The circuit itself is accessible in a way that few major motorsport venues match. You can walk between multiple corners, experience the incredible speed on the Mulsanne Straight, hear the Hypercar engines echo off the forest at Indianapolis, and watch dawn break over the Porsche Curves. Staying for a full 24 hours — even if you sleep in short bursts — transforms what you understand about this race.

What to Bring

  • Hearing protection — mandatory near the circuit; Hypercar engines are extremely loud
  • Warm layers — nights in June at Le Mans can be surprisingly cool
  • Rain gear — the race runs regardless of weather and June showers are common
  • A radio or headphones for Radio Le Mans — essential for following the whole race
  • Camping gear — staying overnight is the only way to experience the full race
  • Cash — many trackside vendors are cash-only

Key Viewing Spots

Mulsanne Straight — The legendary 5.9 km full-throttle section.

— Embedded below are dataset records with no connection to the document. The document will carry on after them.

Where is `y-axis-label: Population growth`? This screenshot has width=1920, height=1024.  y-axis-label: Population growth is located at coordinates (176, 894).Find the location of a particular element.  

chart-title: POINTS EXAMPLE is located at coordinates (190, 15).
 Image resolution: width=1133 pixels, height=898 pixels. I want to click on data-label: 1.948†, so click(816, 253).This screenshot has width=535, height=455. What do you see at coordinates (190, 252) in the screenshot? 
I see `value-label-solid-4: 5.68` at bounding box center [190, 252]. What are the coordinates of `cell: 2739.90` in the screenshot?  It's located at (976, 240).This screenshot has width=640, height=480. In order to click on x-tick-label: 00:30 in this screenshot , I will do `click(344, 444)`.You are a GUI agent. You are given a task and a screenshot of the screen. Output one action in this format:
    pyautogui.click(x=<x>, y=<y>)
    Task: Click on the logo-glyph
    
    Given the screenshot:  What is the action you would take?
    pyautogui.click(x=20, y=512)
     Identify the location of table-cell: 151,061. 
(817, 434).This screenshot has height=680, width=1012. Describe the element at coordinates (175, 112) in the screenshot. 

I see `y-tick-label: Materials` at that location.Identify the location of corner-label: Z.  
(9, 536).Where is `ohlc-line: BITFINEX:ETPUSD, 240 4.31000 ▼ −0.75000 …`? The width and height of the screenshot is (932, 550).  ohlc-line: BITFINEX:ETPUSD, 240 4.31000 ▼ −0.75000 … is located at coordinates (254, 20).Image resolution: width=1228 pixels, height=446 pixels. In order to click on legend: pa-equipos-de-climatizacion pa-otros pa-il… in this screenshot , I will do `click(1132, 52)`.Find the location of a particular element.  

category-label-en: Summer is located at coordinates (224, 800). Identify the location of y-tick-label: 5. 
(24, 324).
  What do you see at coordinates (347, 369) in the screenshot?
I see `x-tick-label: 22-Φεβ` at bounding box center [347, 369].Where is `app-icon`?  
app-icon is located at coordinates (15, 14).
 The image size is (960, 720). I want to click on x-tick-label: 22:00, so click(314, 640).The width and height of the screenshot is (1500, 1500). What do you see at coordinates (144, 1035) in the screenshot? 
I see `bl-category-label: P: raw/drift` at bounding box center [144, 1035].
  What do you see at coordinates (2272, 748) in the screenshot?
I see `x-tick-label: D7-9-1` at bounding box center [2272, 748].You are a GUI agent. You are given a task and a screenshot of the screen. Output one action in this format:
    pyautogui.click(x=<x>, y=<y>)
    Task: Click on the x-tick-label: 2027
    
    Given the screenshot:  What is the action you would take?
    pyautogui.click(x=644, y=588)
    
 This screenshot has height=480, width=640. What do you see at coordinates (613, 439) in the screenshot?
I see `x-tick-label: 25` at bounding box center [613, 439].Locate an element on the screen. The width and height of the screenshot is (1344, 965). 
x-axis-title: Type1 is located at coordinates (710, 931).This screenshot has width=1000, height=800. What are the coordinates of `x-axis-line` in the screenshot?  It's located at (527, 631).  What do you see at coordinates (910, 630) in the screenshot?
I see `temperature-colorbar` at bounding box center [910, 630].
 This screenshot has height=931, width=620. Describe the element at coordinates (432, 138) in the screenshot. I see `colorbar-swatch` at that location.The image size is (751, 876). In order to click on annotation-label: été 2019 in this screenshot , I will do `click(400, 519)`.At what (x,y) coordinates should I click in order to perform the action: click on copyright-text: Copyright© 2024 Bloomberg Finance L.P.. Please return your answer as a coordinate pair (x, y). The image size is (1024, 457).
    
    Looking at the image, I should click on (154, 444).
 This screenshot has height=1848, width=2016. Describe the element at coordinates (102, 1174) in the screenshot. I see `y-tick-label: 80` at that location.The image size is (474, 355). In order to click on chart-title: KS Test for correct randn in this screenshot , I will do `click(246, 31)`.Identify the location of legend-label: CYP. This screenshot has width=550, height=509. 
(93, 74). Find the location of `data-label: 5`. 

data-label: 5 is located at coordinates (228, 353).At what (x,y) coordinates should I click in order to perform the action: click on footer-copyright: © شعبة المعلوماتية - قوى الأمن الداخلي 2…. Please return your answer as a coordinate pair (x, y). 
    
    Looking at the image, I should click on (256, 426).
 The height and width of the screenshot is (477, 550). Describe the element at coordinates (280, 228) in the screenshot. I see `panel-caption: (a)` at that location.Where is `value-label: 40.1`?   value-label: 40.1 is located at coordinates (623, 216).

Cars reach over 320 km/h between the two chicanes added in 1990. Standing here at night as a Hypercar passes in darkness is one of the most visceral experiences in motorsport.

Indianapolis Corner — A mid-speed right-hander named after the American oval. One of the best overtaking zones on the circuit, especially as cars brake from high speed.

Porsche Curves — The fast sweeping section at the end of the lap. Hypercars carry extraordinary speed through here — it looks effortless at speed, but the downforce loads are immense.

Ford Chicanes / Dunlop Curve — Slow chicanes where cars brake hard from high speed just after passing under the famous Dunlop bridge. Heavy braking zones create overtaking opportunities and the crowds are dense.

Start-Finish Straight / Grandstands — Watch the rolling start, pit lane activity, and the full field passing at once. The tribune sections here have covered seating and a view of the entire pit complex.

Getting There

Le Mans city has a train station with TGV high-speed rail connections from Paris (about 55 minutes). Shuttles run from the station to the circuit. If driving, the A11 motorway from Paris is the main route — allow several hours in race week traffic.


What Happens Over 24 Hours

🌍 Hours 1–6: The Charge Begins

The race starts at full intensity under the afternoon sun. Teams push hard to establish position before the field spreads out. Early incidents are common — the opening safety car period can arrive within minutes. Strategy teams are making real-time decisions from lap one.

🌔 Hours 7–14: Through the Night

Darkness falls. Driver fatigue increases. Mechanical wear accumulates. Reliability becomes the primary concern — a car that was two laps ahead can lose it all to a transmission failure at 2am. Night racing at Le Mans is where the legends are separated from the also-rans.

🌞 Hours 15–24: The Final Push

Dawn arrives and the crowd swells again. Teams know roughly how many laps they need. Tyres are running out of life, brakes are worn, drivers are exhausted. The pace picks up as teams chase position. The final safety car — whenever it comes — resets everything for one last sprint.